Okumuş olduğum âyet-i kerîme Sûre-i Kıyâme'dedir. Sûre-i Kıyâme ise Kur`ân-ı Kerîm'in sûrelerinden bir mühim sûredir.

Biliyorsunuz ki bizim hilkatimizin iktizâsı, Allah'ı bilmek, Allah'ı tanımak ve Hakk'a ibâdet etmekdir, biz bunun için halk olunduk. Allahu Zü'l-Celâl Hazretleri gizli bir hazîne idi, kendini bildirmeği murâd etdi ve mahlûkatı halk etdi ki kendini bileler ve Rabbü'l-âlemîn'e yani zât-ı ulûhiyyetine ibâdet kılalar. Onun için hiç bir kimse ibâdetsiz kulluk merâtibine eremez, o şerefe nâil olamaz, mutlakâ ibâdet lâzımdır.

Bütün mahlûkât-ı ilâhiyye, canlılar, cansızlar, dağlar, taşlar, ağaçlar, kuşlar, melekler, felekler, kurdlar, kuşlar, her şey, her şey, Rabbü'l-âlemîn'i zikretmekdedir. Fakat bütün bu mahlûkât-ı ilâhiyye insân için halk olunmuşdur. İnsânın da bir zübdesi vardır ki, o da hüviyyet-i insâniyye olan Hazret-i Muhammed Mustafâ'dır.

## Verilen görev 1:
Yaratılış ve ibadet konulu metne göre şu soruları cevaplayın:
(a) Okunan âyet-i kerîme hangi sûrededir?
(b) Allahu Zü'l-Celâl Hazretleri mahlûkatı yaratmadan önce neye benzetilmiştir?
(c) İnsânın zübdesi kimdir?
## Verilen görev 2:
Yaratılış ve ibadet konulu metinde, hilkatimizin iktizâsı olarak sayılan şeylerin hepsini sıralayın.
## Verilen görev 3:
Yaratılış ve ibadet konulu metnin devamını yazın.
Kayıtların bu metinle hiçbir ilgisi yoktur.

## Veri seti içeriği:
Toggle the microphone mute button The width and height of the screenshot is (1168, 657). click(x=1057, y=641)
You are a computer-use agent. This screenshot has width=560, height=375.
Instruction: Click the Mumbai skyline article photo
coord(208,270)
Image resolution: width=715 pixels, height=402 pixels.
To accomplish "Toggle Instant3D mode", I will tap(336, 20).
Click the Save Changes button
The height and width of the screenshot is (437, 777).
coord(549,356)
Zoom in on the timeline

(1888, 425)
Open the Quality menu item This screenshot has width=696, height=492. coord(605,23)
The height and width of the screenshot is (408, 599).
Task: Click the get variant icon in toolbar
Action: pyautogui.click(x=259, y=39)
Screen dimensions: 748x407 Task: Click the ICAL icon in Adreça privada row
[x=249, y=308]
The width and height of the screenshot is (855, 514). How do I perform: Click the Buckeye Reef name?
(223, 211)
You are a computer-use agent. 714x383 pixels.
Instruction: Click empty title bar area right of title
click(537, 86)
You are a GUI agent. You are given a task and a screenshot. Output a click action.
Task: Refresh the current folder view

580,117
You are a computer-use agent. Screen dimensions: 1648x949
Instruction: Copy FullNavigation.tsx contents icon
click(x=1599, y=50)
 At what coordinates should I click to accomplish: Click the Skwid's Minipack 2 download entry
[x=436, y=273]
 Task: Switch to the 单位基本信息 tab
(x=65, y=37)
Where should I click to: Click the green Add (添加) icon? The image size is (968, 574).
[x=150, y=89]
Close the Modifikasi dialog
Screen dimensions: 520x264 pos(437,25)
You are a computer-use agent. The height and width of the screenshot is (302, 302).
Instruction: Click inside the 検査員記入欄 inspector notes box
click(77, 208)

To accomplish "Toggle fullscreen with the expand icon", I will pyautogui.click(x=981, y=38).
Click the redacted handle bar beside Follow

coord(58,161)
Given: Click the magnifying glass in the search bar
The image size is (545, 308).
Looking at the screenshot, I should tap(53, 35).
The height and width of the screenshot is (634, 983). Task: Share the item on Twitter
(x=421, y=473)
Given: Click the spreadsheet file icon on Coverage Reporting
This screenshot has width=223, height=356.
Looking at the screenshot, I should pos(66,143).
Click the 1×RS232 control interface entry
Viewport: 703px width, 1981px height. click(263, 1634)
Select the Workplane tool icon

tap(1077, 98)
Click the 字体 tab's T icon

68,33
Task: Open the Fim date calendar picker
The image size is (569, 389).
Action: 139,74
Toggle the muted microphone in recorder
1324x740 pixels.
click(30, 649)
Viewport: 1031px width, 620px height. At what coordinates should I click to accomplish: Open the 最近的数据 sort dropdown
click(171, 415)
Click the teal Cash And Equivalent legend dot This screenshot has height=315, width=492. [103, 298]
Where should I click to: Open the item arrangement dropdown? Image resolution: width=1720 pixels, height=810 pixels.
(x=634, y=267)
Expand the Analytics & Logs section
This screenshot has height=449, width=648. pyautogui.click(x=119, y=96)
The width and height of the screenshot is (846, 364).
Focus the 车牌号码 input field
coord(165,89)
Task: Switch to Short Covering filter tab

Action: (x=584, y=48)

## Yazılı cevap 1:
(a) Sûre-i Kıyâme'dedir.
(b) Gizli bir hazîneye benzetilmiştir.
(c) Hazret-i Muhammed Mustafâ'dır.

## Yazılı cevap 2:
Allah'ı bilmek, Allah'ı tanımak, Hakk'a ibâdet etmek.

## Yazılı cevap 3:
Bir hadîs-i kudsîde Cenâb-ı Rabbü'l-âlemîn,"Ey âdemoğlu!  Bütün mevcûdâtı senin için halk etdim, seni de kendim için halk ettim" diyor. İnsanlık şerefini bir düşün! Sen ve ben Hakk için halk olunduk. Bu şerefe nâil olmak isteyenler, Allah'ın emirlerini seve seve yerine getirir, Allah'ın yasaklarından da Hakk'dan korkarak kaçınırlar ve Allah'ın sevdiklerini severler. Allah'ın sevdiklerini sevenler de, sevdikleriyle berâber haşr olurlar.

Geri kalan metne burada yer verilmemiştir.